┌─ SUPPLIED RECORDS

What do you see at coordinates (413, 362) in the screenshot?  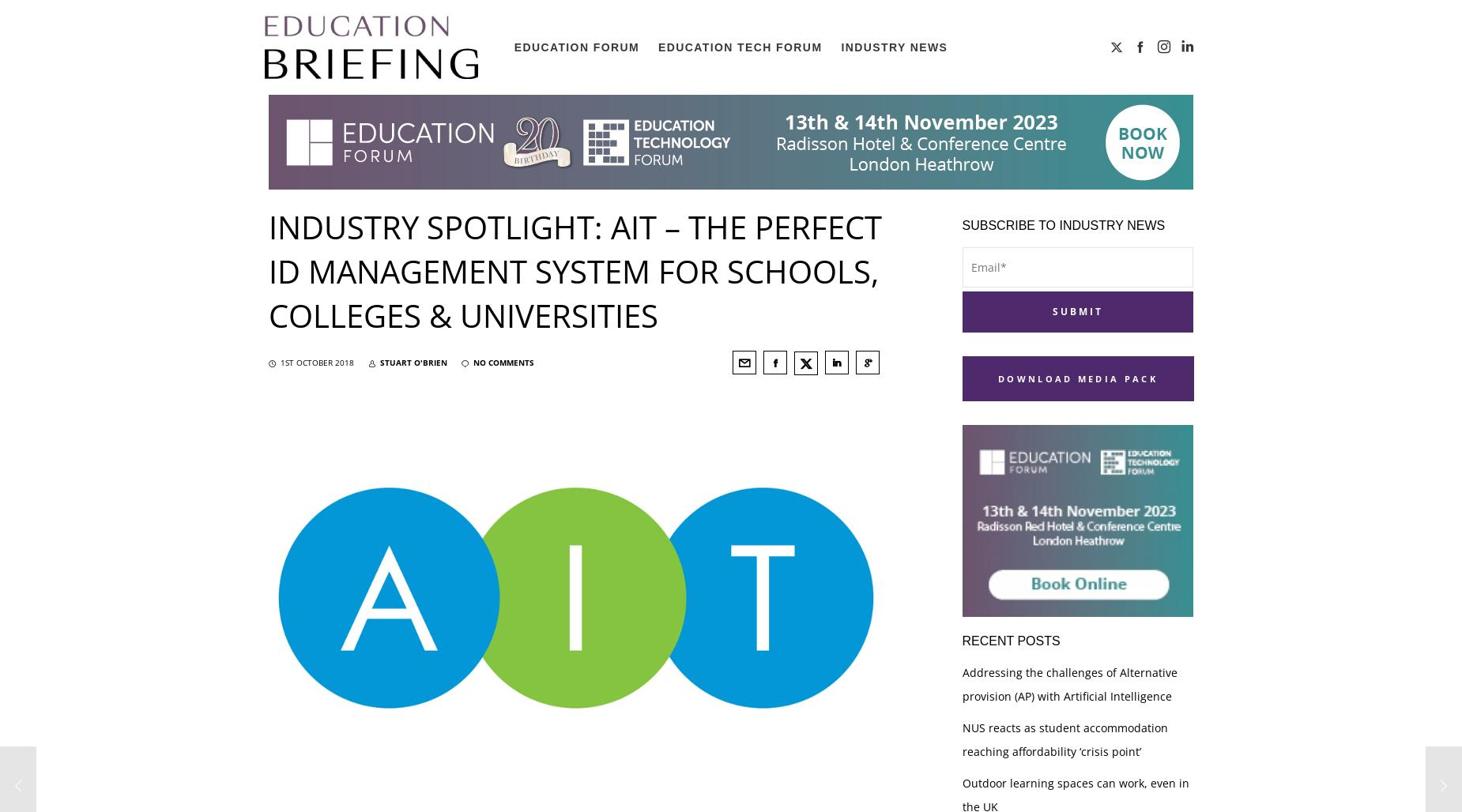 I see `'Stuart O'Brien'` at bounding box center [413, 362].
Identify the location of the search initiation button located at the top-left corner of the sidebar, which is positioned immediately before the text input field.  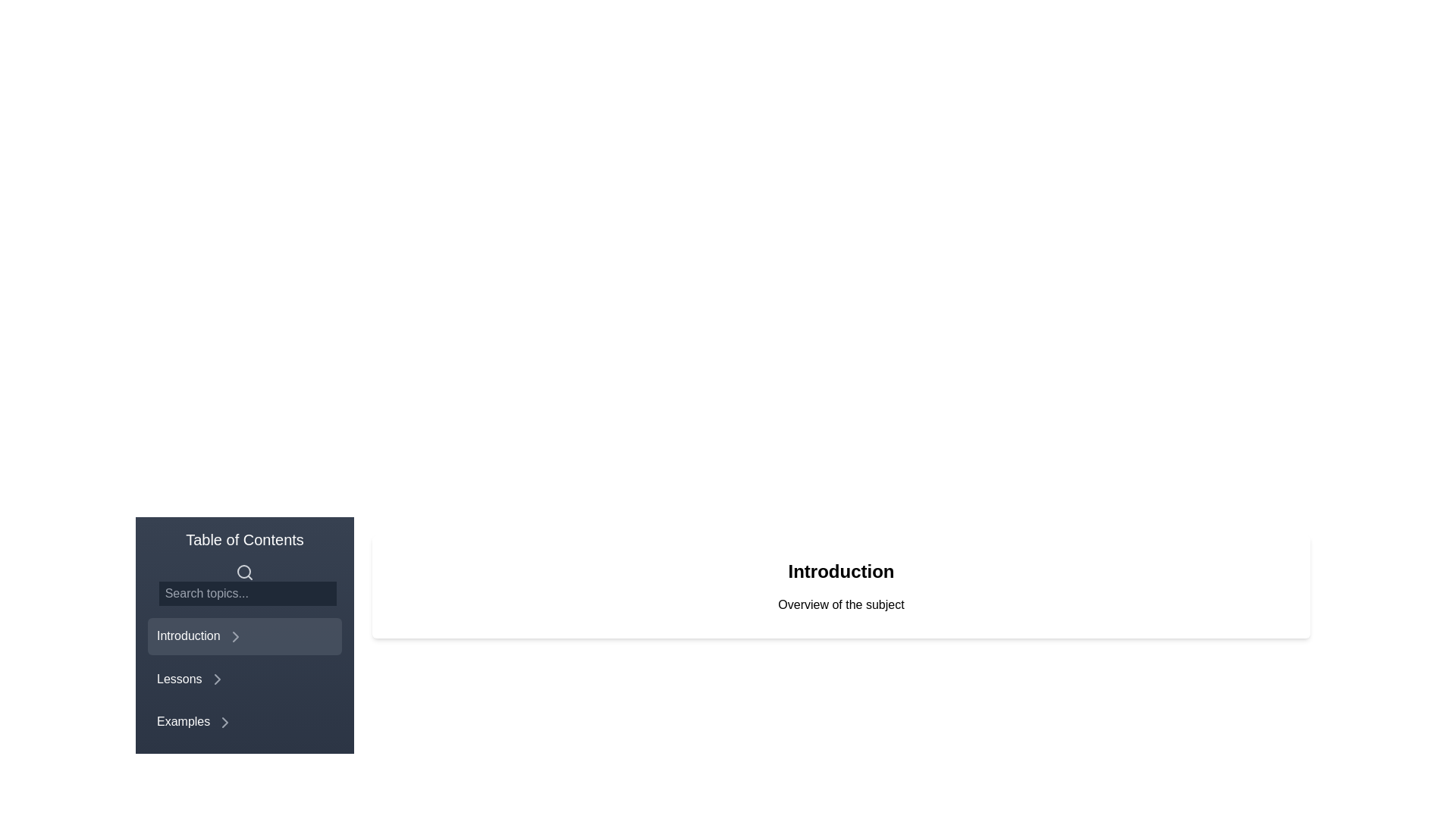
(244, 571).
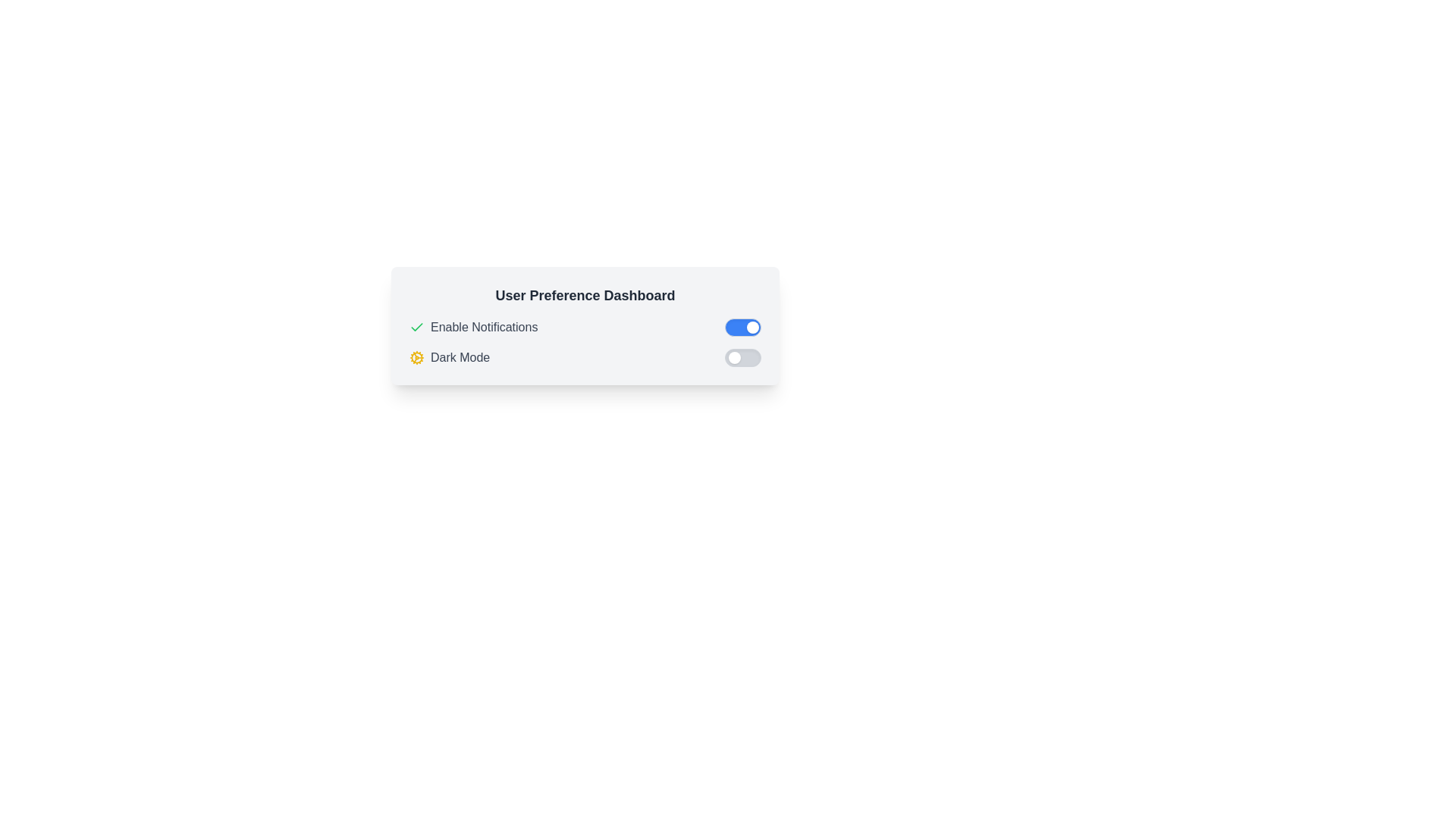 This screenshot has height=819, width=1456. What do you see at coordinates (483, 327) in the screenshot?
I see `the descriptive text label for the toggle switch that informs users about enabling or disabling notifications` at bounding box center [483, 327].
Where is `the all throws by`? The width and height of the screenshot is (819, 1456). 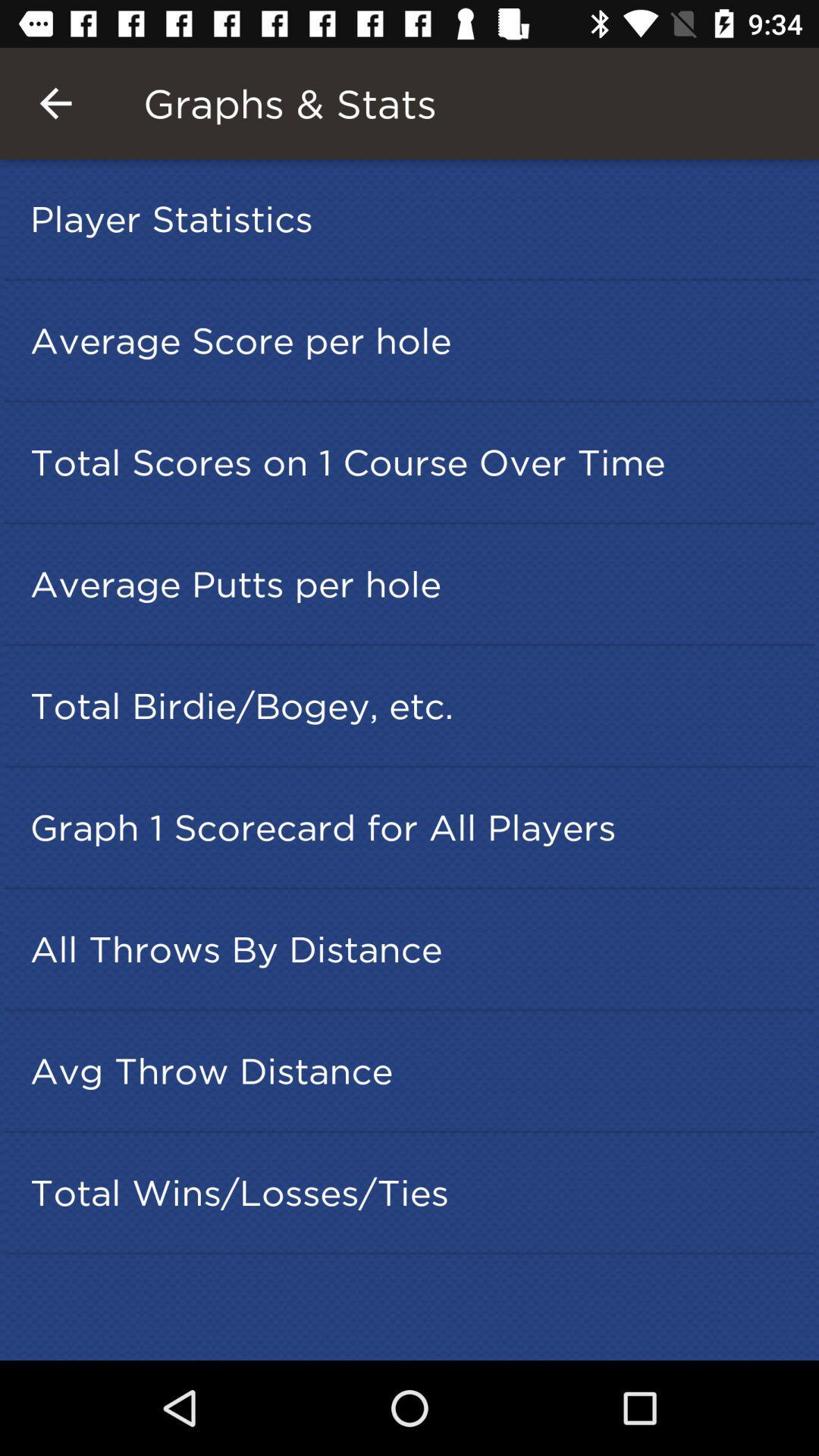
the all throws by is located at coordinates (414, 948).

└─

DIRECTIONS FOR THIS TASK:
Update the lines of the records that begin at the line containing "Identify the location" and end after the line containing "This screenshot has", changing "search initiation button" to "search trigger button" and keeping everything else the same. Give only those lines, without the pictures.

EXPECTED ANSWER:
Identify the location of the search trigger button located at the top-left corner of the sidebar, which is positioned immediately before the text input field.  
(244, 571).
 This screenshot has height=819, width=1456. What do you see at coordinates (483, 327) in the screenshot?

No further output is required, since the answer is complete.